All come from Renee’s Garden Seeds, a pioneer in bringing flavorful, beautiful and easy-to-grow varieties to home gardeners. Seedswoman Renee Shepherd was passionate about local food and home gardening long before the locavore movement made both trendy, and is now working to source her seeds from organic growers. Thanks to Renee, I grow a bounteous kitchen garden and share that earth-healthy harvest with friends and neighbors.

A native Mammalaria or nipple cactus hiding in the blue grama grass, its rosy flower buds growing fat. A native Mammalaria or nipple cactus hiding among the curling leaves of the blue grama grass.

Today I spent much of the day sitting in my front yard, “pronghorning” my native dryland meadow. (The second half of that blog post explains my spring grassland-cleanup methods.) I don’t mow my mountain prairie, a tufted expanse of bunchgrasses and wildflowers.

Instead, once a year I cut it back and hand-rake it to remove the fine dead grass leaves and wildflower stalks. Stalks with seeds go to whatever patch of my formerly blighted industrial property is currently in need of revegetation. The curling dead grass leaves get placed around the yard as nesting material for house finches, mountain bluebirds and other songbirds.

Bright spring green Rocky Mountain penstemon leaves with red edges. Bright spring green Rocky Mountain penstemon leaves with red edges.

The gift of the time I spend up close and personal with the native grassland Richard and I so carefully restored on this difficult site is in seeing spring appear. Here at 7,000 feet elevation, nights are still wintry, dropping into the teens and low twenties, and spring showers are likely to come rattling sleet or dropping wet flakes of snow.

Green is never abundant in this high-desert climate. Which makes it all the more cheering to cut back dead flower stalks and find new spring leaves sheltering close to the sun-warmed soil like these Rocky Mountain penstemon (Penstemon strictus).

The silky hairs on pasque flower leaves trap heat and slow air movement, helping this early-spring plant modify still-wintry conditions. The silky hairs on pasque flower leaves trap heat and slow air movement, helping this early-spring plant modify still-wintry conditions.

Or pasque flower, the grassland rival to crocus with its blowsy purple flowers blooming while most other mountain prairie plants think it’s still winter. Or the tiny burgundy-colored leaves of wholeleaf indian paintbrush (Castilleja integra), the ferny rosettes of scarlet gilia (Ipomopsis aggregata) or the wavy-edged leaves of blanketflower (Gallairdia aristata). Or the soft new green leaves of big sagebrush (Seriphidium tridentatum), the shrub whose characteristic turpentine and orange blossom pungency marks the part of the West I call home.

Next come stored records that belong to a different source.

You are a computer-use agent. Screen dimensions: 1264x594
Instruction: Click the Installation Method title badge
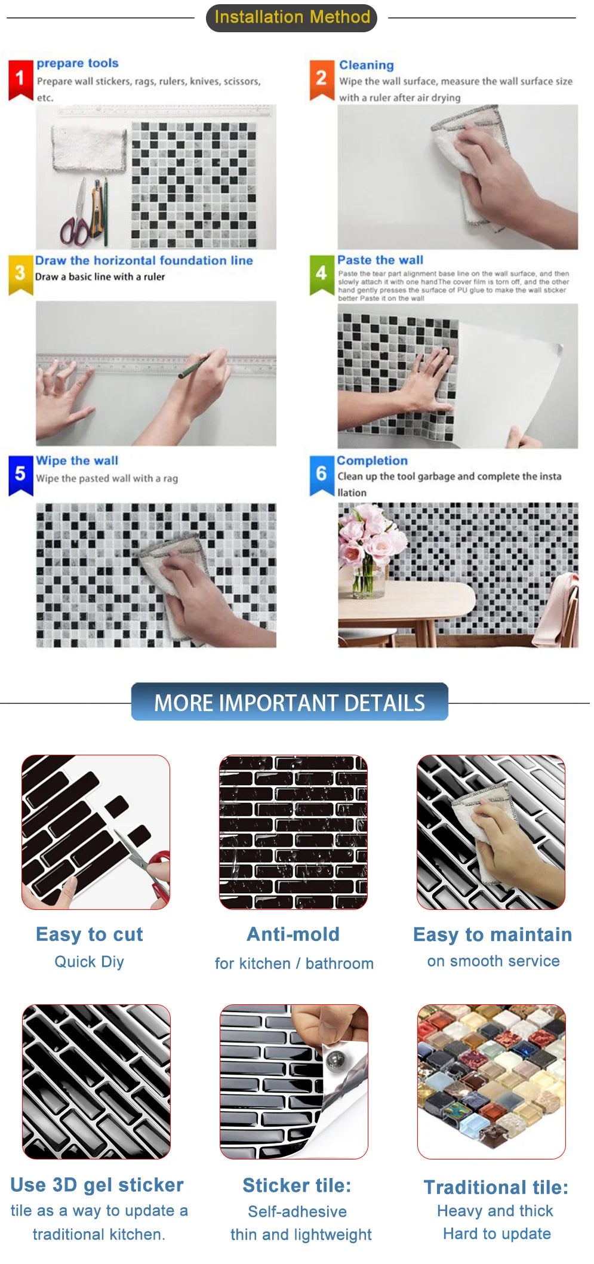click(291, 17)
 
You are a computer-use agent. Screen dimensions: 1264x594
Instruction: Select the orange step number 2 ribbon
click(321, 79)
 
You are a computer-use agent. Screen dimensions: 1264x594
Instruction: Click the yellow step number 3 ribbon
click(20, 274)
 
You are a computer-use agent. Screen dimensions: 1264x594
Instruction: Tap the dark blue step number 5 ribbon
click(20, 474)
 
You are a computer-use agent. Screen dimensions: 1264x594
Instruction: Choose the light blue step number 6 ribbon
click(321, 474)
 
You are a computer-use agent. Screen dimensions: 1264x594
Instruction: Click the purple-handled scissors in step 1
click(76, 222)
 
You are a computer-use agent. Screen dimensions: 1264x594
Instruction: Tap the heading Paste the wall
click(380, 260)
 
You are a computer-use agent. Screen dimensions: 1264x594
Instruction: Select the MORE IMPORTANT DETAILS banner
click(290, 702)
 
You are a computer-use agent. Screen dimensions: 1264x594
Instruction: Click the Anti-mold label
click(293, 934)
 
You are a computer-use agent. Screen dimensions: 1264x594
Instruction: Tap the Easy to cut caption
click(90, 934)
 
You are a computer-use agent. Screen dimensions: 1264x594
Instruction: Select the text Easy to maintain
click(493, 934)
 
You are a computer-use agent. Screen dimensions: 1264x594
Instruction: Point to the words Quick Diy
click(90, 962)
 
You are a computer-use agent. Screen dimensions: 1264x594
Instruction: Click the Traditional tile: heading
click(495, 1187)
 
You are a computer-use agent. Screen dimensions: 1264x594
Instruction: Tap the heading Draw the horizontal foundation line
click(144, 260)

Big sagebrush, Seriphidium tridentum, the indicator shrub for the landscapes I call home. Big sagebrush, Seriphidium tridentum, the indicator shrub for the landscapes I call home.

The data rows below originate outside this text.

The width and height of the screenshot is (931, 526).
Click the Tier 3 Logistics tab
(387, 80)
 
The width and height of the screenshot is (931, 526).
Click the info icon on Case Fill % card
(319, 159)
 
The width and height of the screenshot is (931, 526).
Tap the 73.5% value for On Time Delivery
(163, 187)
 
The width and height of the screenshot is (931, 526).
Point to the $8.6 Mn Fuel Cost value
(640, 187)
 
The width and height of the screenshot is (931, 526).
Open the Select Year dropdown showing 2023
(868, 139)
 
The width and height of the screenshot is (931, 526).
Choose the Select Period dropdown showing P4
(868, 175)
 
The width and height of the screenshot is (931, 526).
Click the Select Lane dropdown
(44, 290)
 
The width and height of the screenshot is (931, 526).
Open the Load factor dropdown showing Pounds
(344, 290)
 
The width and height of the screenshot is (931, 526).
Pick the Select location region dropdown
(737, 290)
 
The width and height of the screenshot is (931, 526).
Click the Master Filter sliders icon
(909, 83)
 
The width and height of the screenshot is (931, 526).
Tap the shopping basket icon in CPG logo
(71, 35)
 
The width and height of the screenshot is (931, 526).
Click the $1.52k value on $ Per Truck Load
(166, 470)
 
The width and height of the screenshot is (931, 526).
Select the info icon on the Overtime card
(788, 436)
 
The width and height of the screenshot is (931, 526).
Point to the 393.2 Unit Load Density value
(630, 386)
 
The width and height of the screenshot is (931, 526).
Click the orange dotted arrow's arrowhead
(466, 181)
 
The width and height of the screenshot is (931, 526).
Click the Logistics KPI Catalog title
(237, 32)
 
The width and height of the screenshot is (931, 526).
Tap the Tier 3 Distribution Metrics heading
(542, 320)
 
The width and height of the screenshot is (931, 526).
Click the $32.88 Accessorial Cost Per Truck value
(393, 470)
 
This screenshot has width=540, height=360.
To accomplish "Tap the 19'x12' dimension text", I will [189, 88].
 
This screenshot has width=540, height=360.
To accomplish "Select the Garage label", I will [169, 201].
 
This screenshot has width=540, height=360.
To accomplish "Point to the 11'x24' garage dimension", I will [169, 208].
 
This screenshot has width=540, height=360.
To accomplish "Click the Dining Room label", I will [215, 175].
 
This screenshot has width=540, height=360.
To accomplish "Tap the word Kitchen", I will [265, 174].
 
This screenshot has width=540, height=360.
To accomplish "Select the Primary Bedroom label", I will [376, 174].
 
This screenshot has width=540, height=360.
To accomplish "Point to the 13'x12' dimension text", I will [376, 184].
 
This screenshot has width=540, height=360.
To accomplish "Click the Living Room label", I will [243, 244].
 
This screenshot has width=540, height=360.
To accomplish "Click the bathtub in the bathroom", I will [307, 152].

Sitting in my native grassland yard as I comb my fingers through the bunches of fine grasses and snap last year’s seed stalks from the wildflowers gives me the opportunity to observe the community of plants and their flying, crawling, burrowing and grazing partners in detail. That close attention is a kind of love, a way of honoring these resilient lives with whom I share this particular plot of ground.

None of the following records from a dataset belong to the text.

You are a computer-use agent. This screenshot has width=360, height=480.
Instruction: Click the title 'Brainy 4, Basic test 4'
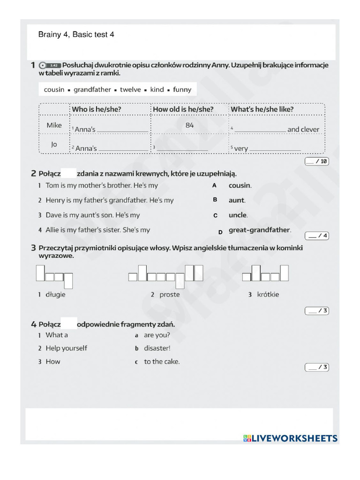[76, 35]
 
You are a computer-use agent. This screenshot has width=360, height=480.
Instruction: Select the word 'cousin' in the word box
[54, 90]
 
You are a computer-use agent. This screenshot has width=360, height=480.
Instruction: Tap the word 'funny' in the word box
[182, 90]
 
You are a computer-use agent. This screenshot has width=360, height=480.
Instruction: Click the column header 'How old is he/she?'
[183, 109]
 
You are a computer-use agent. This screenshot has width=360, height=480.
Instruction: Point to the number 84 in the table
[189, 125]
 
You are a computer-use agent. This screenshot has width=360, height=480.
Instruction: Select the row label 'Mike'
[54, 125]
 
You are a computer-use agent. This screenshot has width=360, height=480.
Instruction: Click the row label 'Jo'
[54, 144]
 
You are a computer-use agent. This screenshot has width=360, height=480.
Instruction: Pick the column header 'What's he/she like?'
[262, 109]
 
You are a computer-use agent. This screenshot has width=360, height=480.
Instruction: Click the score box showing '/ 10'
[317, 161]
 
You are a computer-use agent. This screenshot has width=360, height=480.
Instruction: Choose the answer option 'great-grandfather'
[260, 230]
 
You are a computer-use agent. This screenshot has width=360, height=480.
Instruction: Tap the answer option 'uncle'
[238, 215]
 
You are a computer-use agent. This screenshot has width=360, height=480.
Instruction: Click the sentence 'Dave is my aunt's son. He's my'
[92, 215]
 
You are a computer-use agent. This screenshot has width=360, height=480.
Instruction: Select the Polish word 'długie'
[55, 294]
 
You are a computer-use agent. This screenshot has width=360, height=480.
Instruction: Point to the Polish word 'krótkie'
[268, 294]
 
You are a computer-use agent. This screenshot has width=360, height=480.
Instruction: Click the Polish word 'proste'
[169, 294]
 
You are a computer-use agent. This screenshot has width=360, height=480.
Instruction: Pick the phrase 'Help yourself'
[66, 348]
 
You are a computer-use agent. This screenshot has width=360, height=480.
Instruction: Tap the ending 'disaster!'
[157, 348]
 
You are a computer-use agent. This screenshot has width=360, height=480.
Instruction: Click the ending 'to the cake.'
[162, 361]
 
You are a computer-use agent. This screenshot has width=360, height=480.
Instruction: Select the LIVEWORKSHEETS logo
[290, 438]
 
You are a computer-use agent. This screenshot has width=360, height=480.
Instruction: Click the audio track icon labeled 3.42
[50, 65]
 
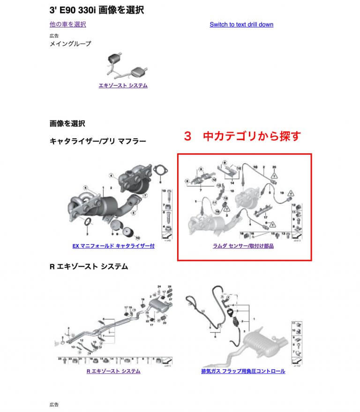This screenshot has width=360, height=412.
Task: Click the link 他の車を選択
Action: (x=68, y=24)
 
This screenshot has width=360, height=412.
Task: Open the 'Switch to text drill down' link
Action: (x=241, y=24)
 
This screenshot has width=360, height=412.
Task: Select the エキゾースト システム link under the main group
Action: (x=123, y=85)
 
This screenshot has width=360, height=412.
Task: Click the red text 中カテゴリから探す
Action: (x=241, y=136)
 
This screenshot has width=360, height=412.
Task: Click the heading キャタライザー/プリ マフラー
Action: (x=98, y=141)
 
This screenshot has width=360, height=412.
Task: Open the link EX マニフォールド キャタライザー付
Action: (x=113, y=246)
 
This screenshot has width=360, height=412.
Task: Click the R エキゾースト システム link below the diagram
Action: (x=113, y=371)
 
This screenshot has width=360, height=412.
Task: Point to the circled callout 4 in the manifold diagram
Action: (x=112, y=176)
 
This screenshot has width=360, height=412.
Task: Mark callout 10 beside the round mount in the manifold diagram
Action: (x=137, y=238)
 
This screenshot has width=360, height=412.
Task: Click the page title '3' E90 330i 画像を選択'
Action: (x=97, y=9)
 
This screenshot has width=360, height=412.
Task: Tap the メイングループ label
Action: (x=70, y=44)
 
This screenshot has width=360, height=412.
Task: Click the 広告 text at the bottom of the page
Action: (x=54, y=404)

It’s my love-my-own-earth Day observance, a reminder of the annual miracle of life renewing itself, no matter killing drought, horrific bombings, accidental plant explosions or other tragedies. When I uncover the new green of spring, my heart sings along with the warbling house finches. When I smell moist soil and the unmistakeable fragrance of spring sagebrush, I am reminded that life is resilient, bursting to be. And I am glad to be here, part of it.

*****

Troweling wet concrete after one wall of the foundation is filled. Troweling wet concrete after one foundation wall is filled.

Down at the other end of the block, the concrete trucks lined up on Friday, our first good-weather day in a week, to pour my stem walls. The foundation for my little house is now in place! Next up, back-filling around those stem walls, and then excavating for the garage/studio foundation. Step by step, a house takes shape.